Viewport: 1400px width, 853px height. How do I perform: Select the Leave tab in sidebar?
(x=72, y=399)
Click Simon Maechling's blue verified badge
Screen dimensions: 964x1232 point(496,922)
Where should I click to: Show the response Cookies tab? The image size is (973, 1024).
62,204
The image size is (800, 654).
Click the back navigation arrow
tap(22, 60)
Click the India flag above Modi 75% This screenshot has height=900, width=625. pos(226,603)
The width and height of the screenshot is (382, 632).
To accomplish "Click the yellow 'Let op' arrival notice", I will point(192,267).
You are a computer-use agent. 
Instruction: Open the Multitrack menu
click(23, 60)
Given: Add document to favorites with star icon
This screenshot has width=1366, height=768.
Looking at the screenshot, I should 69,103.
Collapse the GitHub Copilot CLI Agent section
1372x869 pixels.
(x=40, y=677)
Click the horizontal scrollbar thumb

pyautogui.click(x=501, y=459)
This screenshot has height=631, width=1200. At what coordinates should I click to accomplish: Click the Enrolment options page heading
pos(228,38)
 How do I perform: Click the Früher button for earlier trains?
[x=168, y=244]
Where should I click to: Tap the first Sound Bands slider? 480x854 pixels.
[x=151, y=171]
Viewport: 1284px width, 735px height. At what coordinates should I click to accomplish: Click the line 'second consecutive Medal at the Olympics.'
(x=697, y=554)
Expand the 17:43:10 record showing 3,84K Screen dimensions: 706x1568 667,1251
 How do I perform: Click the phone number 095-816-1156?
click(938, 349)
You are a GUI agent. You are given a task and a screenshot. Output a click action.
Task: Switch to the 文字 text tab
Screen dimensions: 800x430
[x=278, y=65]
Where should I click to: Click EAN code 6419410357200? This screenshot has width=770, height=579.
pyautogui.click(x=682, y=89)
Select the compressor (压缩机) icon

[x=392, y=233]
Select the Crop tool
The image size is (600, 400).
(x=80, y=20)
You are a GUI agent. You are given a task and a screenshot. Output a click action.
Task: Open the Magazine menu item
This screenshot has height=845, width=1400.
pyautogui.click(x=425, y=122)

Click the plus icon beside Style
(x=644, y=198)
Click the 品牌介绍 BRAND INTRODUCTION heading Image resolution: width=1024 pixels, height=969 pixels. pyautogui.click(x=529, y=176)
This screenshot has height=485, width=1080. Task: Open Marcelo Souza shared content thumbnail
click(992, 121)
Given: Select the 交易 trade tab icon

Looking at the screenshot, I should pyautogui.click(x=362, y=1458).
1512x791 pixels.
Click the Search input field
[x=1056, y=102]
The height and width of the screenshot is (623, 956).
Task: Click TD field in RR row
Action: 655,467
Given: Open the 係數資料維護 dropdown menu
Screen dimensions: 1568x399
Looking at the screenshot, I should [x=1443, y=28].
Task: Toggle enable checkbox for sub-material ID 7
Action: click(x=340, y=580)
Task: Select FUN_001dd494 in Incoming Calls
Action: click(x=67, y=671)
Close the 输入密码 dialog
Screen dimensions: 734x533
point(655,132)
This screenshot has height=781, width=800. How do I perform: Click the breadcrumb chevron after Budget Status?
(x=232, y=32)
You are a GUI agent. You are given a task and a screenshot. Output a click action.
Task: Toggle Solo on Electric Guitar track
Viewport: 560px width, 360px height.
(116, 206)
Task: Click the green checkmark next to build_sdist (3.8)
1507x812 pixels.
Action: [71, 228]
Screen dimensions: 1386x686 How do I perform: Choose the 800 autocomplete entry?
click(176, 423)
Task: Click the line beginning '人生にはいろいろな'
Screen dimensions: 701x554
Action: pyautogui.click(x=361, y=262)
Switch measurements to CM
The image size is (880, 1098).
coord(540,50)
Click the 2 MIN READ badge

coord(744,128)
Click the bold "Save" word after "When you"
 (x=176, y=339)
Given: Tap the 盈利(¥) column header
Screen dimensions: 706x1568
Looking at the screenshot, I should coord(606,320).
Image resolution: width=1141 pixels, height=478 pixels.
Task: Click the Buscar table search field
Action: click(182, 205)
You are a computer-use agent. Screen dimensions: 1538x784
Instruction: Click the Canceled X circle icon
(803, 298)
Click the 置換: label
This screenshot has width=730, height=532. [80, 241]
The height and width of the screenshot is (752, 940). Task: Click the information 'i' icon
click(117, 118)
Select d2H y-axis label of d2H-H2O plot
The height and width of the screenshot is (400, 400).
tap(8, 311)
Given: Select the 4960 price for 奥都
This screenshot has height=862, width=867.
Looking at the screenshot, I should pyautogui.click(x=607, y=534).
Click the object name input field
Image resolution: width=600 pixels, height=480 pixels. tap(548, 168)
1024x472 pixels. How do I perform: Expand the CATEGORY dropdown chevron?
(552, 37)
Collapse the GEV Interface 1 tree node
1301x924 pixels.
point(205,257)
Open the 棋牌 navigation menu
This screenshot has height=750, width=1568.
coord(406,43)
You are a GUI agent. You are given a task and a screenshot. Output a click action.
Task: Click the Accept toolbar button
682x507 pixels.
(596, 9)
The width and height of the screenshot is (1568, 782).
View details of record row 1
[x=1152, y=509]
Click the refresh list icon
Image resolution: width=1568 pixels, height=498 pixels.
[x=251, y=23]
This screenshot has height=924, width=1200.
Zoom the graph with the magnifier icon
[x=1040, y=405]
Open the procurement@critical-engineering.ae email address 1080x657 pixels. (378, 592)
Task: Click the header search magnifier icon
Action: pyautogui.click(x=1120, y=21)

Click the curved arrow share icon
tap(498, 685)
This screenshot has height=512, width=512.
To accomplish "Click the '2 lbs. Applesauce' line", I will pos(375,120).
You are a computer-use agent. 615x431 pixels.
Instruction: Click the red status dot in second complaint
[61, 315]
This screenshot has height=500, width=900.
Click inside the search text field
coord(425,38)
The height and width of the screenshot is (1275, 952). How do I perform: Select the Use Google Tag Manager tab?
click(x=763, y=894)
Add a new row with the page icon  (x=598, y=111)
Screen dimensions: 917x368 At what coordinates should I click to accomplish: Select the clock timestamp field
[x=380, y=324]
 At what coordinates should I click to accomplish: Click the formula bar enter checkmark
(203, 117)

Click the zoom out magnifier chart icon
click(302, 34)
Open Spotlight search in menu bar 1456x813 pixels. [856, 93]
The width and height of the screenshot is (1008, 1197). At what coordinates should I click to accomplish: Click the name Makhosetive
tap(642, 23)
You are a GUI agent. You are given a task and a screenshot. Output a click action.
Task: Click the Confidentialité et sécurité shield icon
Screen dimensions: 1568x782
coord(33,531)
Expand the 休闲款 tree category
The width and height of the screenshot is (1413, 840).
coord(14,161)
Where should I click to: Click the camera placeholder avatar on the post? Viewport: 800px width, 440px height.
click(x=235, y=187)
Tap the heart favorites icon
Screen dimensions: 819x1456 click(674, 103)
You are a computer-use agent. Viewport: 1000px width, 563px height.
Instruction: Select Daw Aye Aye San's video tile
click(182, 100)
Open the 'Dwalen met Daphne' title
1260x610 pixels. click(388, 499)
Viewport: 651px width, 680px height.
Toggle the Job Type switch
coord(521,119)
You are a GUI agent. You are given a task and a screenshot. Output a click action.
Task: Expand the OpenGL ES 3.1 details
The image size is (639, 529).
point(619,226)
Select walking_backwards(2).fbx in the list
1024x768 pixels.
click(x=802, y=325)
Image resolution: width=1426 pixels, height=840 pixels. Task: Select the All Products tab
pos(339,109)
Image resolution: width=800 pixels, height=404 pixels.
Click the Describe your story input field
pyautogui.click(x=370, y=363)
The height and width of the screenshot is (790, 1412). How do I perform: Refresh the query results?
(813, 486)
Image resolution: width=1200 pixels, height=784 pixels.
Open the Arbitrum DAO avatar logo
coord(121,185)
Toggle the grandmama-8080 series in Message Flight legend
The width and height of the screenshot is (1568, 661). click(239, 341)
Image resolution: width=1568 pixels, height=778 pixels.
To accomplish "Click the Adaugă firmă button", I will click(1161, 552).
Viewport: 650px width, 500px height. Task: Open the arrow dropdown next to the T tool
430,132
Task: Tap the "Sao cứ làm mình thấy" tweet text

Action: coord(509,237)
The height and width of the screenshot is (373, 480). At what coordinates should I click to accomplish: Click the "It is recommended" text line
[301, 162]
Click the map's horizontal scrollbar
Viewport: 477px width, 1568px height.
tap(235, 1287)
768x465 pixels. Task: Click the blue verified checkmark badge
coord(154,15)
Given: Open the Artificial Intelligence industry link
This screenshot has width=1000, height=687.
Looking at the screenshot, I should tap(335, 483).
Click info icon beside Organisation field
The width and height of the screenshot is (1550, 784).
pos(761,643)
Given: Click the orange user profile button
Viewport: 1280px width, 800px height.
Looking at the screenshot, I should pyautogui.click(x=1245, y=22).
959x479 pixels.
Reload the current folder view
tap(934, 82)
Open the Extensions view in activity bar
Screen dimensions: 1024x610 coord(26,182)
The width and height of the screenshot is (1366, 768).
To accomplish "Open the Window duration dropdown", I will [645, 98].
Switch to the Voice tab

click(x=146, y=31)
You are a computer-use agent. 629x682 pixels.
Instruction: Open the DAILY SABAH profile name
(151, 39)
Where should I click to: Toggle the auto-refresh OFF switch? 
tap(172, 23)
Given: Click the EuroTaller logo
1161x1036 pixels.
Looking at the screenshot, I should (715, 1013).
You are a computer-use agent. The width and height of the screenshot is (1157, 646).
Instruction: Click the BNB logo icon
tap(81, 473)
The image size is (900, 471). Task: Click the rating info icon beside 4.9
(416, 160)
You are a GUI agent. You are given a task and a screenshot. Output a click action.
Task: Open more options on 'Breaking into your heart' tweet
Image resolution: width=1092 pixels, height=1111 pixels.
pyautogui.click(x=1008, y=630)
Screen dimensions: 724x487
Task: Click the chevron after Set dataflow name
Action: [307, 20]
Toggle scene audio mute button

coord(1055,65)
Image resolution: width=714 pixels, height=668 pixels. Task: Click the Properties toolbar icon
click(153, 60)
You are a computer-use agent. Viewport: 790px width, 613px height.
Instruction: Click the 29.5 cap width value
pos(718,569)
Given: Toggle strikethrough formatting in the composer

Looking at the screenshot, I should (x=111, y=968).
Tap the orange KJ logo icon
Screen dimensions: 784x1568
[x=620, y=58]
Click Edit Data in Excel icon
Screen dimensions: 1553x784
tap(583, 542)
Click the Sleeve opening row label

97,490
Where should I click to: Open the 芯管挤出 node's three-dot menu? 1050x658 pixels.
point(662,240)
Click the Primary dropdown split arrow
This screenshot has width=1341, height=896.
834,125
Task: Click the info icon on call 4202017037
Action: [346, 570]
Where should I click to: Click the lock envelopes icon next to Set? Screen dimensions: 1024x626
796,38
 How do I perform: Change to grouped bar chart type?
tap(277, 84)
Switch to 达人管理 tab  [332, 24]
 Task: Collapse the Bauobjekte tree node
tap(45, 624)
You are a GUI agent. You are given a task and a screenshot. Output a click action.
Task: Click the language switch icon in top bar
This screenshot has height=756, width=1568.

--*--

Within the records above, determine the number of lines that hold the word "computer" and return only that value.

■ Solution below
7